Tudo começou quando Kevin determinou que, se quisessem ter mais de uma década de sucesso no esporte, precisariam se livrar do vício. Andrew aceitou a sugestão, mas apenas porque acreditava que tinha total controle sobre a droga e que não era dependente. Naturalmente, sem o incentivo de Andrew, Neil também desistiu do hábito, e nenhum dos dois fumou um cigarro sequer nos últimos cinco anos.

Não foi tão fácil quanto gostariam de pensar. Andrew ficou mais irritado do que o normal no começo, relutando em admitir para si mesmo que a nicotina exercia algum controle sobre seu corpo. No entanto, com o passar dos anos, os dois encontraram novos hábitos que ajudaram a acalmar a inquietação de Andrew. Um desses hábitos foi assistir a programas no Discovery Channel.

Foi exatamente isso que Neil se lembrou de estar fazendo antes de adormecer ao lado do goleiro naquela noite. Sua última lembrança era do brilho da tela refletindo nas paredes enquanto um documentário sobre a natureza iluminava o ambiente, seu corpo exausto após um jogo desgastante. Então, num piscar de olhos, ele se encontrou sentado em um lugar bem diferente e desconfortável comparado ao sofá de sua sala de estar. A brisa noturna, em contraste com o calor de seu apartamento, arrepiou os pelos de sua nuca.

O cheiro do cigarro fez seu nariz coçar e franzir, mas mesmo assim, seu primeiro instinto foi levá-lo aos lábios. Inalando a fumaça lentamente, como estava tão acostumado a fazer nos velhos tempos, ele soltou um zumbido de apreciação que ecoou mais alto do que deveria no silêncio da quadra. Por um breve momento, seu coração disparou, e ele sentiu como se estivesse em contato com um fantasma, uma entidade que trazia de volta sensações de uma vida passada — sua mãe e todos os momentos passados com Andrew em um telhado.

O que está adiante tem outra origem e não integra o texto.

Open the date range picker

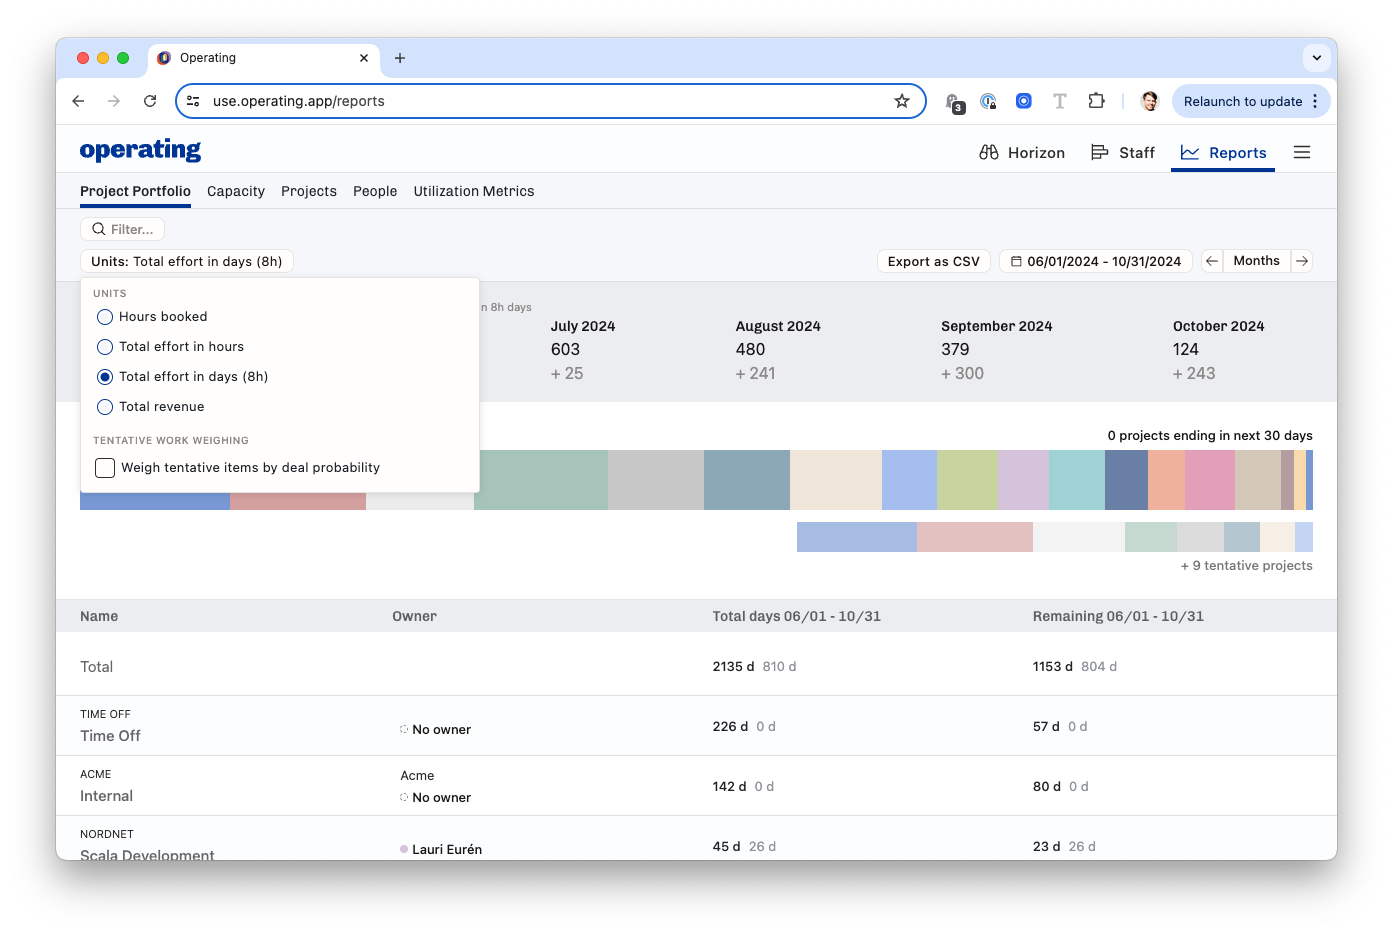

Essa compreensão foi tão assustadora que ele precisou se afastar, apagando o cigarro contra o concreto do banco. Desde quando seus sonhos eram tão reais assim?

Um som estridente reverberou pela quadra, fazendo Neil virar a cabeça tão rápido que ouviu um estalo em seu pescoço. Sob a luz dos refletores do estádio, surgiu uma figura familiar e esguia. Seus cabelos grisalhos brilhavam sob a iluminação, destacando-se contra o suéter esportivo que vestia. Ao se aproximar, Neil pôde ver as rugas suaves ao redor dos olhos e dos lábios, mas não tão marcadas como deveriam estar, como se o tempo tivesse parado para ele. Seu primeiro técnico, de antes mesmo de jogar com as raposas, estava bem ali. Hernandez, um dos primeiros homens de meia-idade a conquistar, relutantemente, a confiança de Neil. Após a formatura no ensino médio, eles perderam o contato. No entanto, agora Neil se via arrependido disso. Aquele homem, comum em todos os aspectos e com um olhar mais gentil do que ele se lembrava, havia lhe dado a melhor oportunidade de sua vida.

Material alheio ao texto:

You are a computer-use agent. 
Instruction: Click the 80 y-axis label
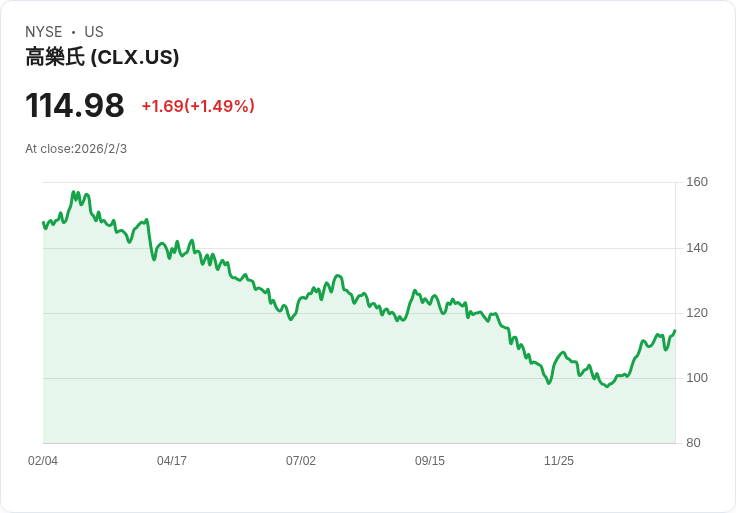pos(693,443)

Quando o mais velho se sentou ao seu lado, Neil quase soltou um agradecimento, mas se conteve. Afinal, de que adiantaria dizer essas palavras a uma figura em um sonho, em vez do homem real?

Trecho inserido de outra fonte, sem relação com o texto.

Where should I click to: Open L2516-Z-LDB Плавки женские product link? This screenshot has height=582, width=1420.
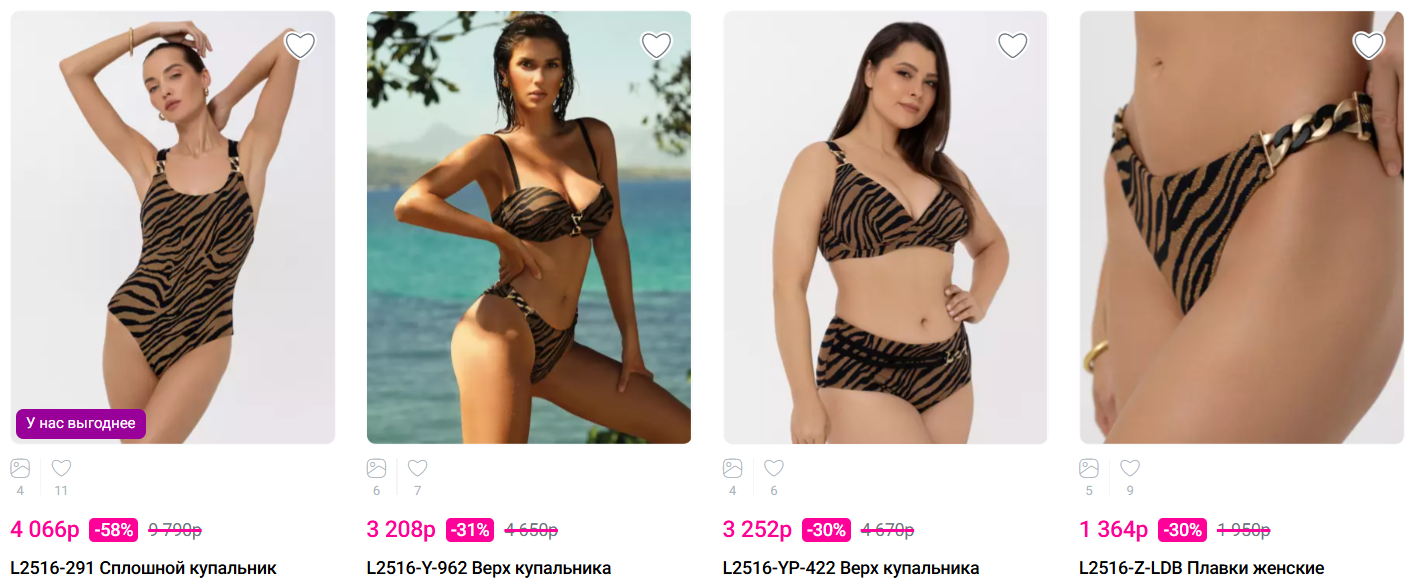tap(1201, 568)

Os olhos de Hernandez não estavam em Neil, mas sim no campo quando ele disse: "Não vi seus pais no jogo."

Ah, Neil pensou, então minha mente estava reproduzindo essa memória.

Ele não respondeu, não achava que precisava, com preguiça de seguir o roteiro pré-determinado daquele memoria. Ao invés disso, ele manteve seus olhos no treinador. De tão perto, seu rosto parecia muito real, deixando Neil impressionado com a sua própria capacidade de imaginação. Havia se passado tanto tempo, que as feições do antigo treinador haviam se tornado confusas na sua cabeça. Ele se perguntou, se era assim mesmo que Hernandez se parecia, ou se sua mente havia apenas preenchido as lacunas restantes.